— Try it —
Transcribe the lines of the records starting with the one that has "The image size is (1024, 492)." in it and ending with the last, and transcribe nothing else.

— Data supplied —
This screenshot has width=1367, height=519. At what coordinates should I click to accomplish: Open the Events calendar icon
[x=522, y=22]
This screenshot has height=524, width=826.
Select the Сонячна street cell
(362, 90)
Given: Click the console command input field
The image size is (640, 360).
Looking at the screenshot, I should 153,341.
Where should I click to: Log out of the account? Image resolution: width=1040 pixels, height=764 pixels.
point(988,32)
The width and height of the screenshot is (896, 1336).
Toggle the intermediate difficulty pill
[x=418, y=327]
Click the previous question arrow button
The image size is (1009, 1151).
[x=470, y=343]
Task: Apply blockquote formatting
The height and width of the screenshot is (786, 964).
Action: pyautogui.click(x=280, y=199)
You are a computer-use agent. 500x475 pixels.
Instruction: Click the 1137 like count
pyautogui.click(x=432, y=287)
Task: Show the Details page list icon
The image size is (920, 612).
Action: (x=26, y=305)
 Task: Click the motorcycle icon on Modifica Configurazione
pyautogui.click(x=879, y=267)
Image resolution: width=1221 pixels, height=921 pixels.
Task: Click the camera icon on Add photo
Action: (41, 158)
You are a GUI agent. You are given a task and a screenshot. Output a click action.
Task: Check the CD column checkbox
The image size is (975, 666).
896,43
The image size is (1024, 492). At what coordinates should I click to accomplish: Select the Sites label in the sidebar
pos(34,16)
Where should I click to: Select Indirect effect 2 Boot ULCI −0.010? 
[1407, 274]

— Solution for this exercise —
The image size is (1024, 492). At what coordinates should I click to accomplish: Select the Sites label in the sidebar
pos(34,16)
Where should I click to: Select Indirect effect 2 Boot ULCI −0.010? 
[1407, 274]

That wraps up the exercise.